====== EXERCISE MATERIALS

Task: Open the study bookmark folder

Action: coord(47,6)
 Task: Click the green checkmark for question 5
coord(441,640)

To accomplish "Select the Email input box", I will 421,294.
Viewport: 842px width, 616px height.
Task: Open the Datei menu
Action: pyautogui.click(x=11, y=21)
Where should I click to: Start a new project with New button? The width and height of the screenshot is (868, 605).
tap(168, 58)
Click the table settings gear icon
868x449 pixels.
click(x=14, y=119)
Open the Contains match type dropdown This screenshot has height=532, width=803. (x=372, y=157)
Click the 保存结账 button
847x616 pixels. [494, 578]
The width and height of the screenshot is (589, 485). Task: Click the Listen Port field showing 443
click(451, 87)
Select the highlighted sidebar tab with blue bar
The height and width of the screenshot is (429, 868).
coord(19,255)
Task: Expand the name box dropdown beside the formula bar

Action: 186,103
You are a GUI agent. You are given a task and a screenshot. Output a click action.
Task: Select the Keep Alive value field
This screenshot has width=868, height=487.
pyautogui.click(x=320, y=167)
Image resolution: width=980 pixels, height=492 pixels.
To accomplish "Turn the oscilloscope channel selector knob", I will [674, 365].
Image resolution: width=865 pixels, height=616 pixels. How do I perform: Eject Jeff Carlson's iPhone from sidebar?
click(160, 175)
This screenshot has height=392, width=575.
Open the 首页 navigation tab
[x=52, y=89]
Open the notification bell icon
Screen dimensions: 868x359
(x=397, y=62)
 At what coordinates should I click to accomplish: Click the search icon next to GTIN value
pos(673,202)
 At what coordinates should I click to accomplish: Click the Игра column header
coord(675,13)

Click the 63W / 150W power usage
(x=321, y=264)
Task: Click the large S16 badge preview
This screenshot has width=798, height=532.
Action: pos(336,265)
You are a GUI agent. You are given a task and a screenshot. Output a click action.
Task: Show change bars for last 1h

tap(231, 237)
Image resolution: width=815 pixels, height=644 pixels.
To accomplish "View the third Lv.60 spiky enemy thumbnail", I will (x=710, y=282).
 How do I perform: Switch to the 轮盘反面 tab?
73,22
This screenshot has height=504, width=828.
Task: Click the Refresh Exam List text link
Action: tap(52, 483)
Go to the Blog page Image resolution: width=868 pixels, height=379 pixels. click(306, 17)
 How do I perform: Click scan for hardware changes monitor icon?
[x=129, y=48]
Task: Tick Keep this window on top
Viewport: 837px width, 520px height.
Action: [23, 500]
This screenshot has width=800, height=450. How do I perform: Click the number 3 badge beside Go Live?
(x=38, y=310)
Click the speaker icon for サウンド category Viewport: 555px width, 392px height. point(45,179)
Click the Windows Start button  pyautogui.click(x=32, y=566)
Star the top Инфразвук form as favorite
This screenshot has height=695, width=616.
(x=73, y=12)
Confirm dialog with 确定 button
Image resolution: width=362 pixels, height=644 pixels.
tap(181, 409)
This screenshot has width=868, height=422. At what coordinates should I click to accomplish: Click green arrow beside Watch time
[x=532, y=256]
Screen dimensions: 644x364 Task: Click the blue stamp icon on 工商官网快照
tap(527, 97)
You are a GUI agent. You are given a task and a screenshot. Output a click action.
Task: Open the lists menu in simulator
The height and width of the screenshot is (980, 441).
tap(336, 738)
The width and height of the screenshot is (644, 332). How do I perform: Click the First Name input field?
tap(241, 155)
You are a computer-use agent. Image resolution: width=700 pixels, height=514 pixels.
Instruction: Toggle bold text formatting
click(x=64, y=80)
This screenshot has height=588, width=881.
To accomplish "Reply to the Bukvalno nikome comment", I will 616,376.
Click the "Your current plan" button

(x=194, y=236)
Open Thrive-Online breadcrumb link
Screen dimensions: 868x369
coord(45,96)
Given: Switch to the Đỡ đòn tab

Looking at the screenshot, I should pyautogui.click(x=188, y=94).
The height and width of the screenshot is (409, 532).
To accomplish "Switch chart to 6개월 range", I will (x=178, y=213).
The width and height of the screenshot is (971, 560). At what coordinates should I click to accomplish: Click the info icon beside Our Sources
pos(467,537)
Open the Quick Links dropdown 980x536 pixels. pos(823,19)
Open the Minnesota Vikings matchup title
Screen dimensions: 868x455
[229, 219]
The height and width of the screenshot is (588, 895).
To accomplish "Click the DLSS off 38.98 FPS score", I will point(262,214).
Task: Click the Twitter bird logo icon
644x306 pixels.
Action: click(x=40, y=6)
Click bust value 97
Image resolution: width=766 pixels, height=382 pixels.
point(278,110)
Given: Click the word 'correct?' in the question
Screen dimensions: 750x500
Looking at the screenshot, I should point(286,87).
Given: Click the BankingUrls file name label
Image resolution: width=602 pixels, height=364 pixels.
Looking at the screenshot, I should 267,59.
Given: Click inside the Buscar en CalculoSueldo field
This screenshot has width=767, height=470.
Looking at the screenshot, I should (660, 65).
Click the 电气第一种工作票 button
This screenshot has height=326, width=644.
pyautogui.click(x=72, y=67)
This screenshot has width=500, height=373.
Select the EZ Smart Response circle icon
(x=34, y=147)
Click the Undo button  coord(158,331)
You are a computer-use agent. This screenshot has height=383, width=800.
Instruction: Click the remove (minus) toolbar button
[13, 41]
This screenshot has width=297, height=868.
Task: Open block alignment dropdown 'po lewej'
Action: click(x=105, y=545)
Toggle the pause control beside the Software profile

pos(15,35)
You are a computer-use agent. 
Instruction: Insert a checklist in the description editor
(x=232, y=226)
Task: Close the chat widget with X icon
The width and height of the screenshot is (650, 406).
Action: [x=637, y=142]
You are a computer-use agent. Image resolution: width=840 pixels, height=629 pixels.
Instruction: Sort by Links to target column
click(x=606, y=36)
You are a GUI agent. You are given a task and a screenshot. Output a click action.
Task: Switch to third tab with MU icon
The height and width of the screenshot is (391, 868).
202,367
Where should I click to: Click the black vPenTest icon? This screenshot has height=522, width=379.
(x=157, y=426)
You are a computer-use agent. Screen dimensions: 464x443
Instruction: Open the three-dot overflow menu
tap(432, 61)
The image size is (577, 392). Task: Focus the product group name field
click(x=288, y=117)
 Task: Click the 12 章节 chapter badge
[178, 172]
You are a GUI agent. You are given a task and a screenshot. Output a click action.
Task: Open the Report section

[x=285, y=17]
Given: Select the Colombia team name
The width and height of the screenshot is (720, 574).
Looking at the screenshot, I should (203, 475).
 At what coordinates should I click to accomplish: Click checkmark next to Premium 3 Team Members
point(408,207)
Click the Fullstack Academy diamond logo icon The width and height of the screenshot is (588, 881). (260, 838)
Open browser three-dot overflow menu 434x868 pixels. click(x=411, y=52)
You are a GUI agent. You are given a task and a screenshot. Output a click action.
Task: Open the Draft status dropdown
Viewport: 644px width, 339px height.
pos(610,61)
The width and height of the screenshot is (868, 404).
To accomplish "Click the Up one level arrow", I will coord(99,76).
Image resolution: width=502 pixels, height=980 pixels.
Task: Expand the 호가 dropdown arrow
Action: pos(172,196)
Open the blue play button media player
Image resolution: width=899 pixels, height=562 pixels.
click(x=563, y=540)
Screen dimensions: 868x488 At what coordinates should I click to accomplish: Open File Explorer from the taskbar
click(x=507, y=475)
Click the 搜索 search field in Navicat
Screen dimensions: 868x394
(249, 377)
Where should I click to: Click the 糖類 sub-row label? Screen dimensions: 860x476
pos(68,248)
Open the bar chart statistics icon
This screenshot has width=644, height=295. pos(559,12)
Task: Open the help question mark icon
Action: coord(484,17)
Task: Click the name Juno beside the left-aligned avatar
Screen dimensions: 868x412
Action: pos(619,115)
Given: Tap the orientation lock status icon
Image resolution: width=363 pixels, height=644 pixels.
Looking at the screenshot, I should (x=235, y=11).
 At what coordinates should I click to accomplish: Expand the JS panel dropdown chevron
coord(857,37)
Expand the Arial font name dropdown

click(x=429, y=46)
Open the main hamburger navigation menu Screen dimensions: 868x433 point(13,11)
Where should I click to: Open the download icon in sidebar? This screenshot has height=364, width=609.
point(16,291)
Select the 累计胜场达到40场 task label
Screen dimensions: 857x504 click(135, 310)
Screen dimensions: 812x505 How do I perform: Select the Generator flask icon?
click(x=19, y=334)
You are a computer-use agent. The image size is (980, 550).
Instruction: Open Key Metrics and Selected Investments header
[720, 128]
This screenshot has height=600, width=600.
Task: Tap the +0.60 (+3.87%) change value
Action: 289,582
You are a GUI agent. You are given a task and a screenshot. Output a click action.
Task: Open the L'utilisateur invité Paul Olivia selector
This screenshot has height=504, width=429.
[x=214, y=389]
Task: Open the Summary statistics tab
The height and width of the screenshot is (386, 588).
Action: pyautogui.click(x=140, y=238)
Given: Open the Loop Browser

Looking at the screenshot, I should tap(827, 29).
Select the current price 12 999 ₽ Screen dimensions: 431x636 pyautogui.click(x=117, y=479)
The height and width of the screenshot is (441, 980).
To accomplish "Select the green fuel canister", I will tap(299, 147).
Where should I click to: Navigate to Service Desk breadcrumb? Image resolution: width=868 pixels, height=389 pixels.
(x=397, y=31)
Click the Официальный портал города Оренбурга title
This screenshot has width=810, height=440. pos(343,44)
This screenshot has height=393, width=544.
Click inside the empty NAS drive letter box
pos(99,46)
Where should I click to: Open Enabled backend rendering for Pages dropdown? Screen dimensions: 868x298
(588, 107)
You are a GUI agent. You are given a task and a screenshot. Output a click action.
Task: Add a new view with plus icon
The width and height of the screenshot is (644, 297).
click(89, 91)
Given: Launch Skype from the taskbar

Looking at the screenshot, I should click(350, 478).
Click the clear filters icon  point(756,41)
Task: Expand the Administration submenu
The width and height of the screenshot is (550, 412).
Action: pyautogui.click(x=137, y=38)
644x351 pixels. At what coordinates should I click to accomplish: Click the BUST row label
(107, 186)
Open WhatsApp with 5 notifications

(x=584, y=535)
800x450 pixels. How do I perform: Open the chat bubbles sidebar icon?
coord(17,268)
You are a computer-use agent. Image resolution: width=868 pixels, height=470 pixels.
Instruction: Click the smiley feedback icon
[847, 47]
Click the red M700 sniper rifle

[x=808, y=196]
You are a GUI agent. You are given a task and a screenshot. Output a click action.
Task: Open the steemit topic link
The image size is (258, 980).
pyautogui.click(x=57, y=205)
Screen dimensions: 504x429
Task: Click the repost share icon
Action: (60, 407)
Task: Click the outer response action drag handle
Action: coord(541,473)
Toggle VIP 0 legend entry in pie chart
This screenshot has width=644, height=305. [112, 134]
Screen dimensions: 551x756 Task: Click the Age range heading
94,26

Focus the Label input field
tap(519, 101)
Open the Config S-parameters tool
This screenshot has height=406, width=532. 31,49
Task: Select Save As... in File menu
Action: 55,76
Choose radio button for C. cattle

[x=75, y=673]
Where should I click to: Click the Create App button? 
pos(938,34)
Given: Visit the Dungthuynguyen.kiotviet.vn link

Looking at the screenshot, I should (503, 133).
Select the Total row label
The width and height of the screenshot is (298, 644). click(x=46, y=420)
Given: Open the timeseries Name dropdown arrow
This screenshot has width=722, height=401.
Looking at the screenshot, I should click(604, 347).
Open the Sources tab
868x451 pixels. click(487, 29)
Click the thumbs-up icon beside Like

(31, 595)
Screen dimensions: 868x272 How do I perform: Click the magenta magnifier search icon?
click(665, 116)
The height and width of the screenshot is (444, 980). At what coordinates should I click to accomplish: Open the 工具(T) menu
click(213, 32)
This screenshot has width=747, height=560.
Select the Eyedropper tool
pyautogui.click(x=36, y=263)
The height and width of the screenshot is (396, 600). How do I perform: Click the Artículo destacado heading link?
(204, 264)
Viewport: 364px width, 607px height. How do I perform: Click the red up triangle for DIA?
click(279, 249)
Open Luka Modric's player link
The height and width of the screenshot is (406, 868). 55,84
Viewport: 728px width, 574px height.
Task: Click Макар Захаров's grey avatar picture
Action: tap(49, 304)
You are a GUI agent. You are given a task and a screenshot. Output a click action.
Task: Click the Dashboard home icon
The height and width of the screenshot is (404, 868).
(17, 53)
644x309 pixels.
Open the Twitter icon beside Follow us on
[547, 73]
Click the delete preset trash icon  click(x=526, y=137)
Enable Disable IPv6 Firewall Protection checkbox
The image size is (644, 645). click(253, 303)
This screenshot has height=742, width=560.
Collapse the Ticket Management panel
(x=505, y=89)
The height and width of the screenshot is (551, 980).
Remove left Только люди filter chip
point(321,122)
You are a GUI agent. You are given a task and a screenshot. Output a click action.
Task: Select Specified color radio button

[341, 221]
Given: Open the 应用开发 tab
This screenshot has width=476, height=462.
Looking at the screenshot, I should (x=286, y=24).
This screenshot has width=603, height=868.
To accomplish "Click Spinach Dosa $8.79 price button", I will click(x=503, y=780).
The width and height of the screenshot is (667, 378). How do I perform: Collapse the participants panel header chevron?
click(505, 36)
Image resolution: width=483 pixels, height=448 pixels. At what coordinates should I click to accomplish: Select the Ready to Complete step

============

> [WORK TO COMPLETE] Every line of the listing that includes the word "price" forms the answer.

> [RESULT OF THIS EXERCISE]
Select the current price 12 999 ₽ Screen dimensions: 431x636 pyautogui.click(x=117, y=479)
To accomplish "Click Spinach Dosa $8.79 price button", I will click(x=503, y=780).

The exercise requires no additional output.